China's banking regulator will make active efforts to set up a national postal savings bank this year, based on the existing savings deposit business at far-flung postal stations, a senior banking official said.
Cai Esheng, Vice-Chairman of the China Banking Regulatory Commission (CBRC), made the remarks at a recent meeting on banking supervision, giving a clear answer to a proposal by the central bank.
He said the regulator will actively support the development of infrastructure of the postal savings network and guard against operation risks.
Postal savings services were kicked off in 1986 with the establishment of the China Post Savings and Remittance Bureau. By the end of 2005, CPSRB had a deposit balance of 1.3 trillion yuan (about 162 billion U.S. dollars), making it the fifth biggest savings institution just after the "Big Four" state banks.
CPSRB takes deposits from the public, which, however, can only flow to the central bank.

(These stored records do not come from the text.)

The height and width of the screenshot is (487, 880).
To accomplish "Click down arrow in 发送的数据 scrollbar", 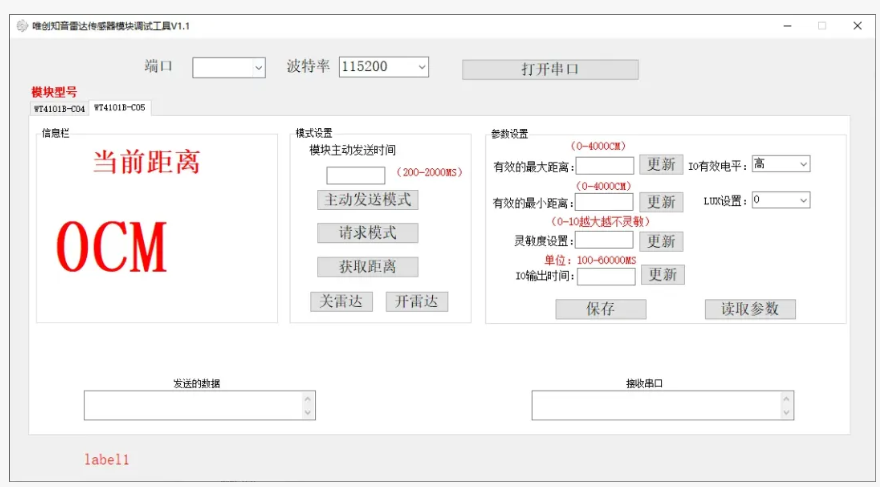I will coord(308,412).
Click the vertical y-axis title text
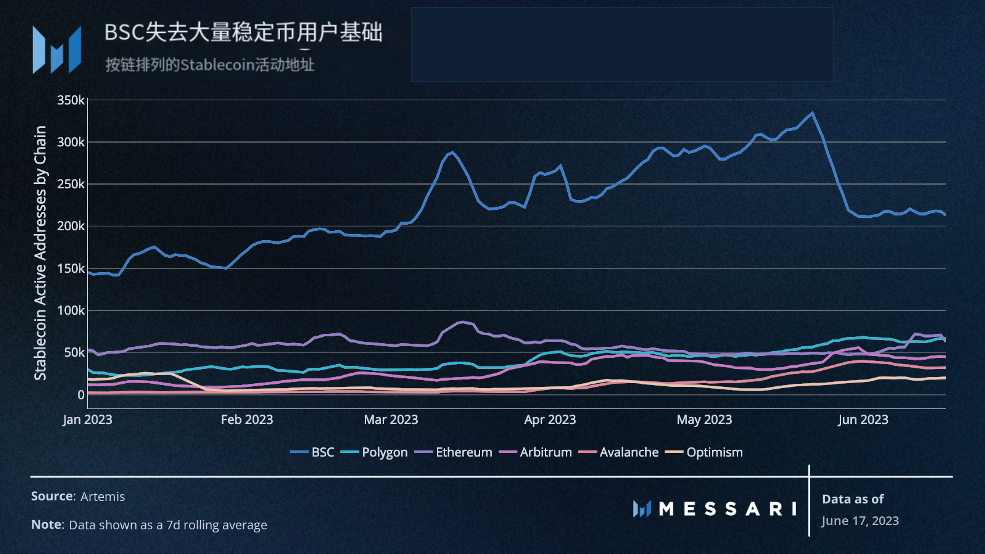 point(41,252)
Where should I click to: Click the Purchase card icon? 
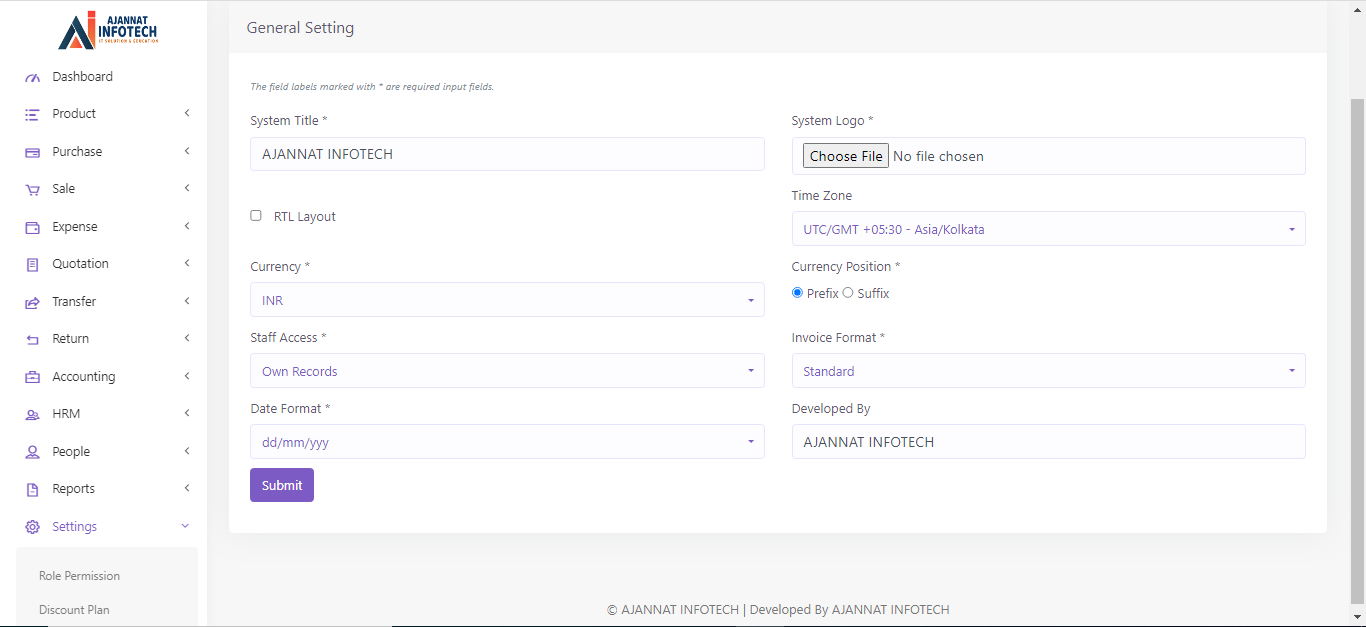(x=32, y=152)
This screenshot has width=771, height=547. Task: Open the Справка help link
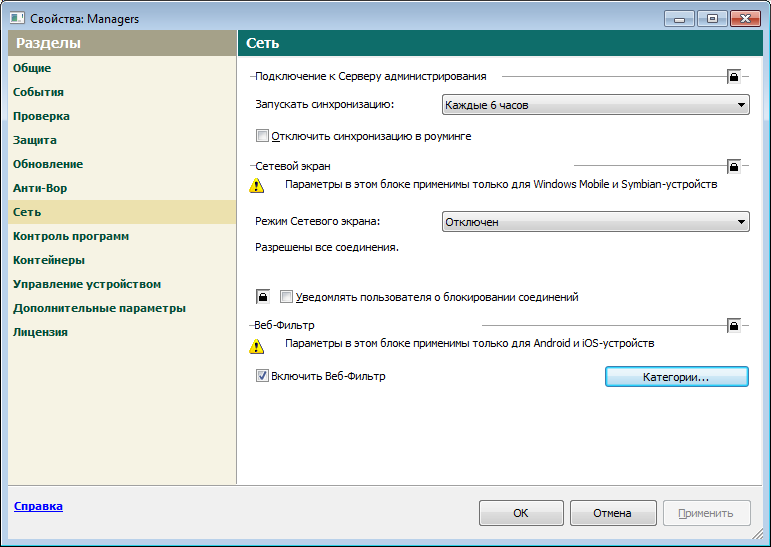(x=38, y=506)
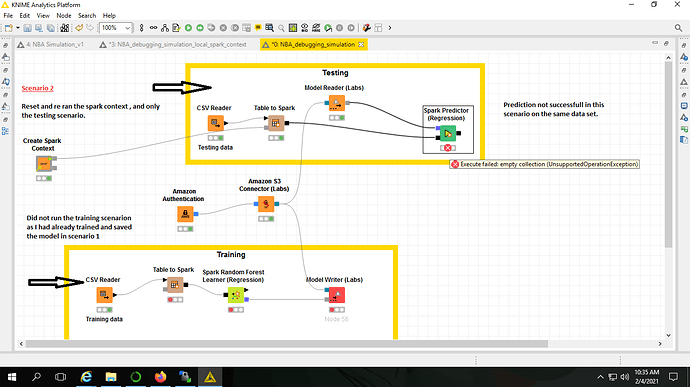Click the Scenario 2 red link text
Viewport: 690px width, 387px height.
click(x=37, y=88)
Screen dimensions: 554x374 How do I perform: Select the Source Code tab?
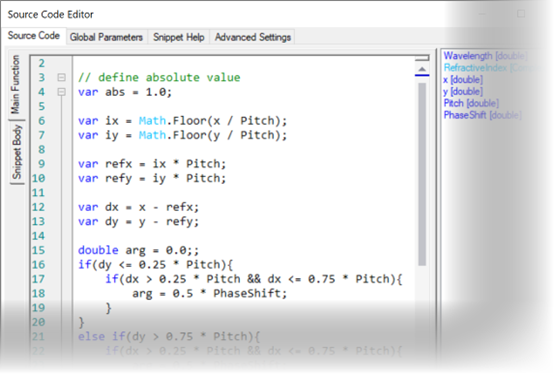[x=34, y=36]
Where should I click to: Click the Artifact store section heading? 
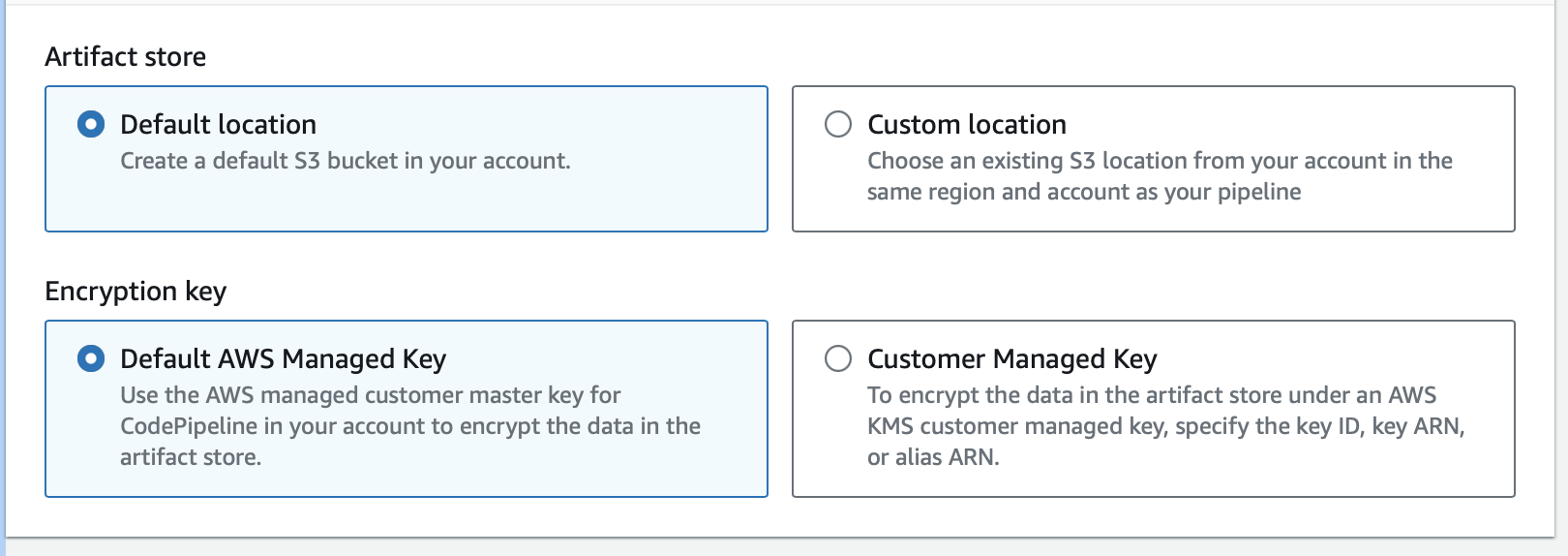click(x=125, y=56)
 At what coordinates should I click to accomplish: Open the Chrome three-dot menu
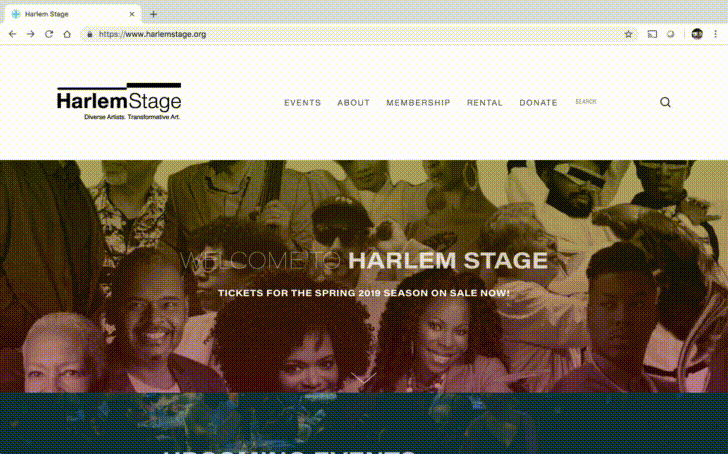point(715,34)
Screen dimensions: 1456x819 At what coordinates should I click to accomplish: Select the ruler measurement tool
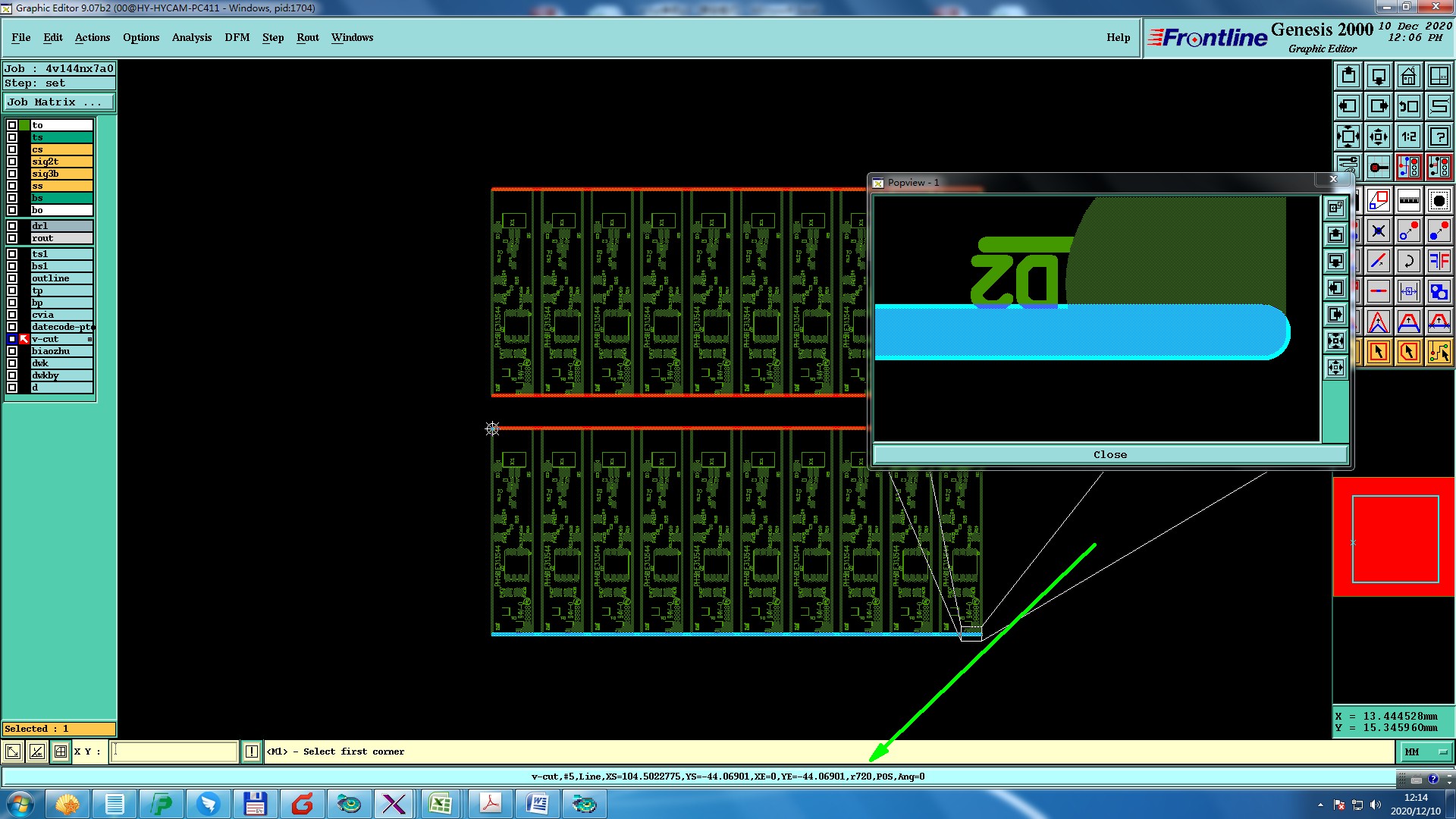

Interest rate income from that has been CPSRB's major source of profits amid the dwindling of its traditional services.
China's State Council finally approved the establishment of a postal savings bank in July 2005, when it decided the national postal system will be split into three parts: a post regulatory body, a postal service company and a postal savings bank.
Cai also called for research into the advantages of a rural postal savings network, which could contribute more to the "new socialist countryside," a concept the Chinese government has raised amid efforts to boost rural development.